Proud to announce that the second edition of my Evangelical Theology (2013) is now available for pre-order with a view to an October 2020 release.
I’ve been elated by the success of the first edition, I’ve received positive feedback from professors, pastors, and students from all over the world, it was quite heartwarming. I think people have genuinely appreciated an attempt at systematic theology that makes the gospel the center, boundary, and integrating point of theology, that discipleship is about being gospelized, an approach that tries to combine biblical and systematic perspectives, and a mixture of ancient and modern sources utilized. throughout.
However, I have to admit in hindsight, that some sections are a bit weaker than others, there are a few things I wish I added, and a few things I wished I omitted. Certain aspects need to be updated and some parts refined.
So I embarked on a thorough and comprehensive update of the first volume. I cut 50, 000 words and wrote an additional 100, 000 words.
So what is new or different:
– I explain why I’m keeping the word “evangelical” even though it is used in such overtly political and even nebulous ways.
– The footnotes in the first edition were fairly white, male, and Calvinistic. So I have incorporated a lot more insights from female theologians (e.g. Beth Felker Jones), majority world scholars (especially from Asia), and tried to interact more with Wesleyan and Arminian perspectives. I learned some great things from Simon Chan, I was astounded by the theological depth of Susanna Wesley, I think Jacob Arminius gets it over John Calvin on autotheos, and it turns out that Shirley Guthrie is actually a dude. It is simply more diverse in the conversation partners from Dale Martin (postmodern marxist theologian) to Benedict XVI (Pope) to John Owen (English Puritan) to Sarah Coakley (modern Anglican theologian) to Amos Yong (Asian-American theologian) to Jonathan Edwards (New England Puritan) to James Cone (African-American theologian).
– I have extended the discussions about theological method and the Trinity. I really buff up those sections, giving more perspectives on different ways that theology is approached, and providing a thicker description of how the Trinity came to be a church doctrine.
– The periodic humour abounds and there is even the “Council of Nicaea Rap Battle”
– I have completely re-written the chapter on Anthropology. I pay attention to topics like the image of God and disability, what is “Christian identity,” plus more on the nature of sin and evil too.
– There are several additional sections, for example, in the discussion on God’s purpose and plan, I go beyond the usual covenantal vs. dispensational divide and include the kingdom-through-covenant view of Stephen Wellum and Peter Gentry.
– The chapter on Ecclesiology engages the subject of multi-site churches, where I conclude, “Dude, your church is a diocese and your senior pastor is basically a bishop.”
– Sadly, the discussion of sin no longer starts on p. 666!
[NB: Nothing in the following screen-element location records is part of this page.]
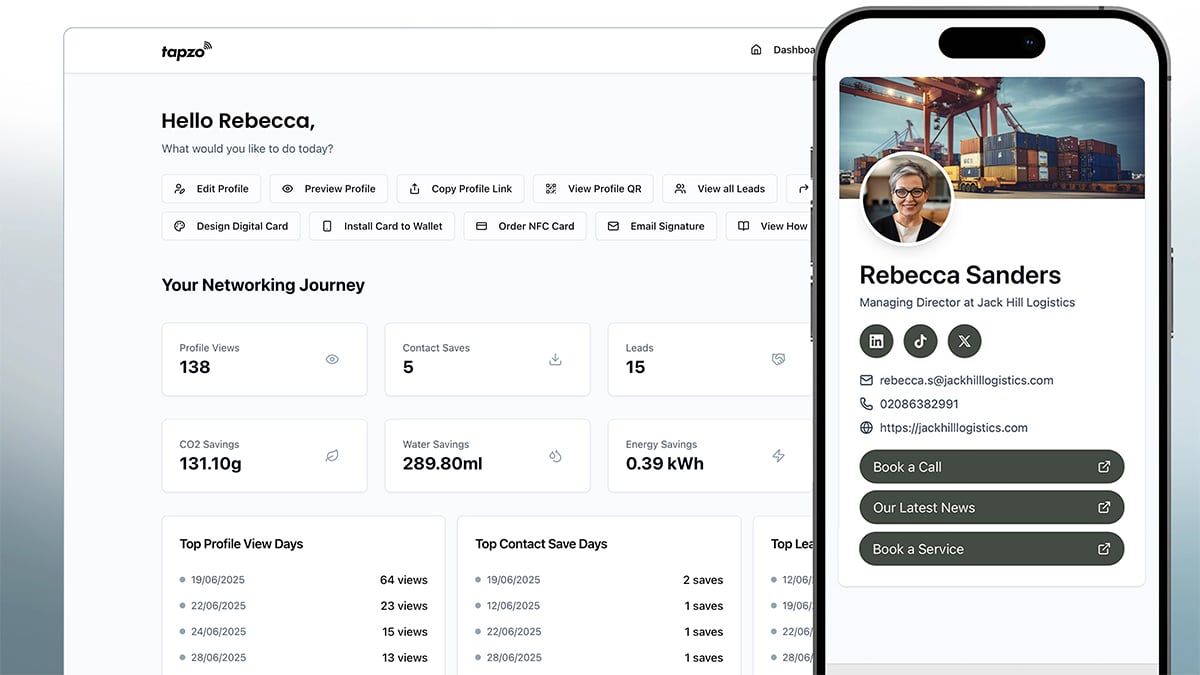Open X social icon on card
This screenshot has height=675, width=1200.
965,341
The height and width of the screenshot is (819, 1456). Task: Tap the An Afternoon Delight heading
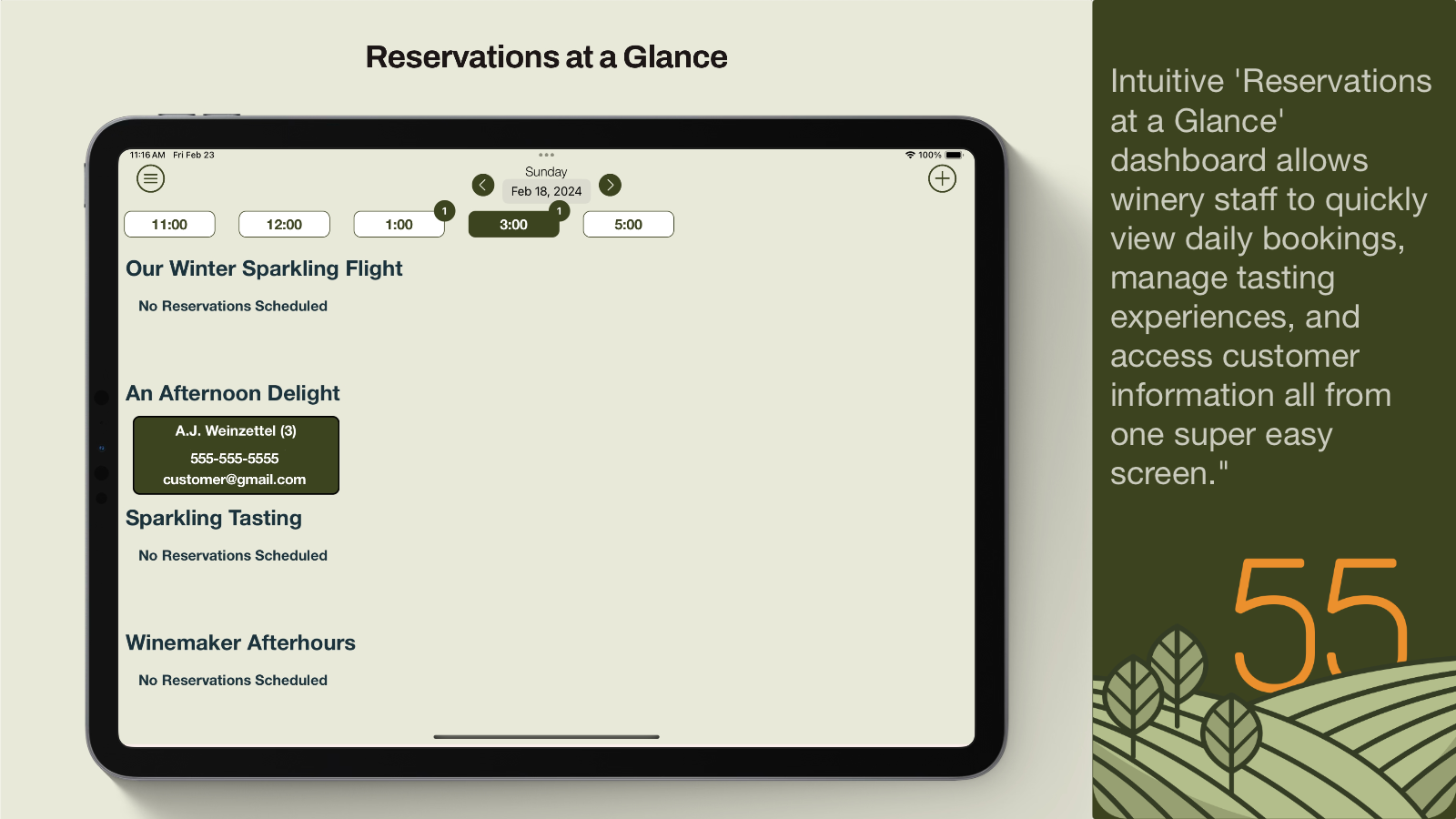pos(233,393)
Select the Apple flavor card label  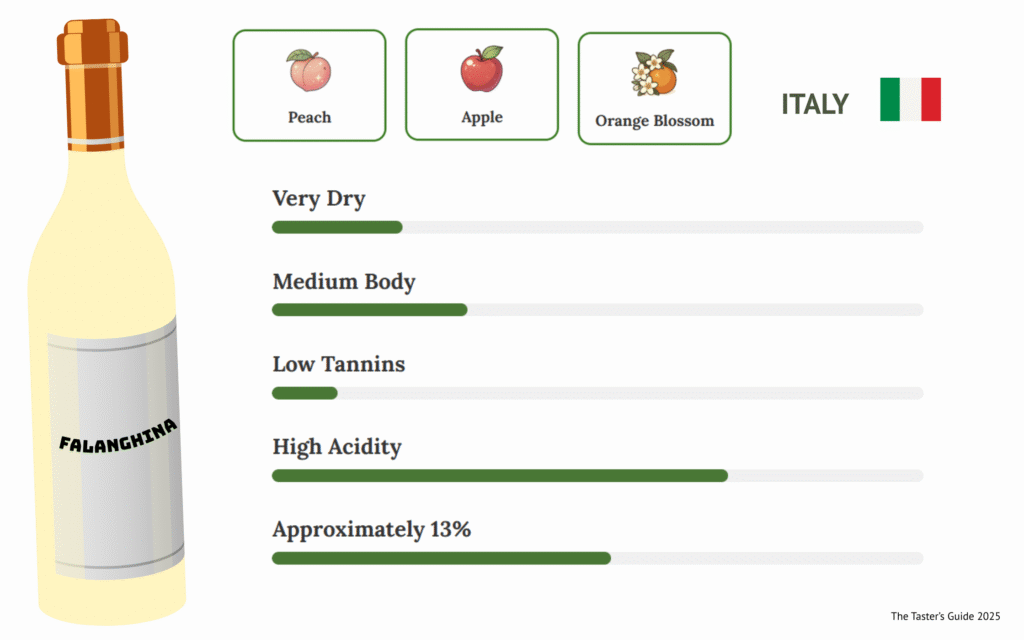tap(482, 117)
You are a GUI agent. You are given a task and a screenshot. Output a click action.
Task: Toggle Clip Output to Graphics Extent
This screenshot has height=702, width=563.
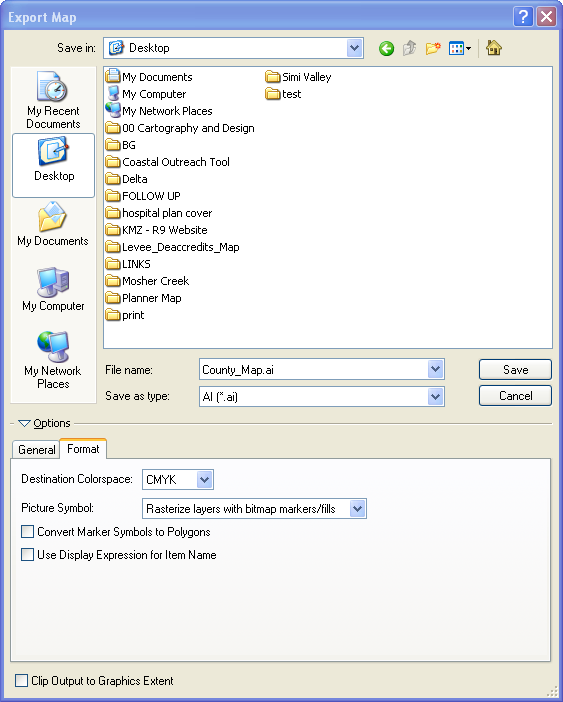point(21,681)
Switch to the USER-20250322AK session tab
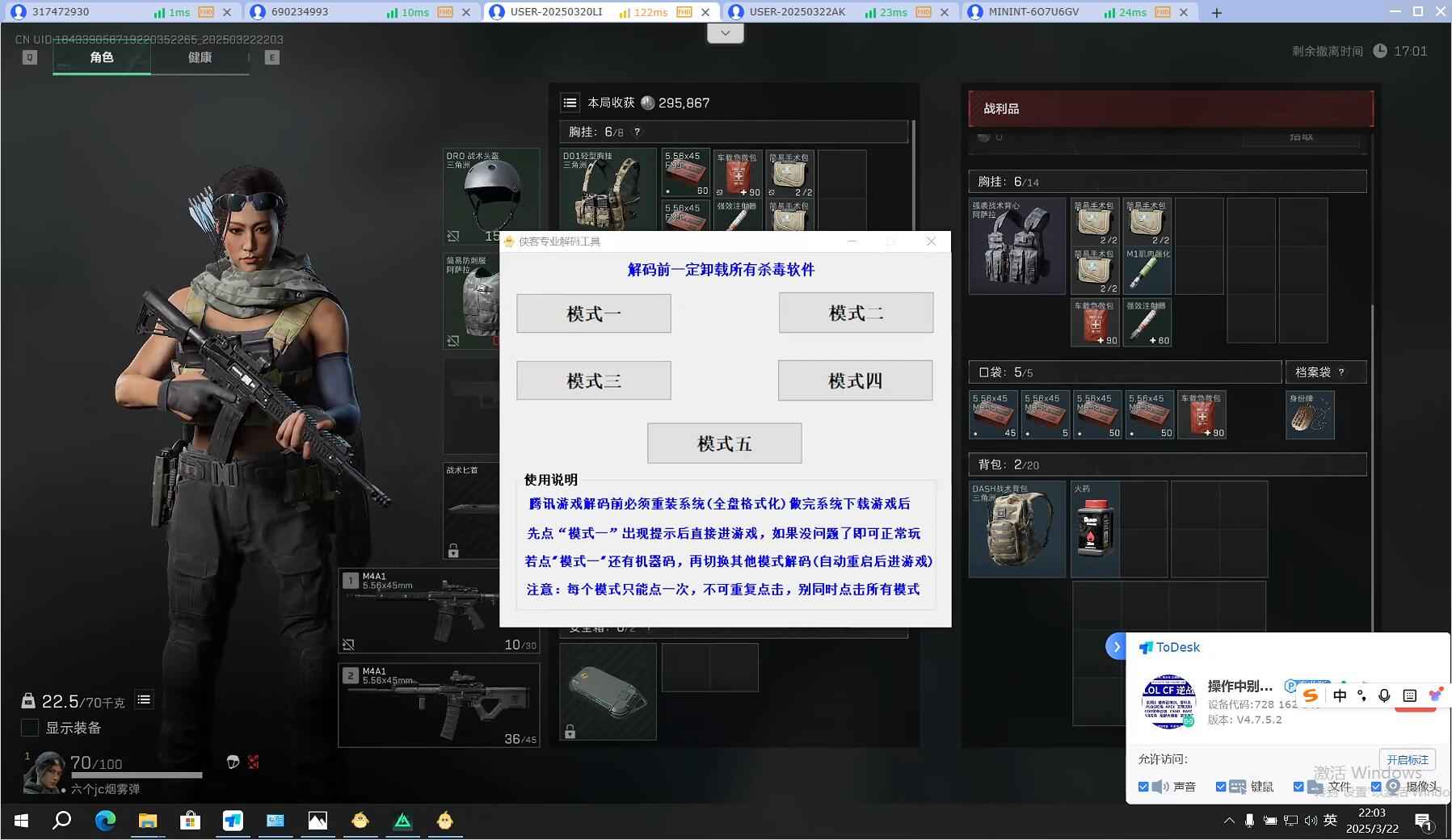This screenshot has height=840, width=1452. coord(796,12)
As for what I am about, as I say in the introduction:
I intend in this volume to construct an evangelical theology, one soaked in Scripture, in deliberate dialogue with theologians of the past and present, with an ear to the door of current debates, in order to equip evangelical churches with a gospel-faith that seeks spiritual formation and missional direction. I hope this volume helps create a gospel culture in churches where the God of the gospel is worshiped and the mission of the triune God continues in the mission of the church.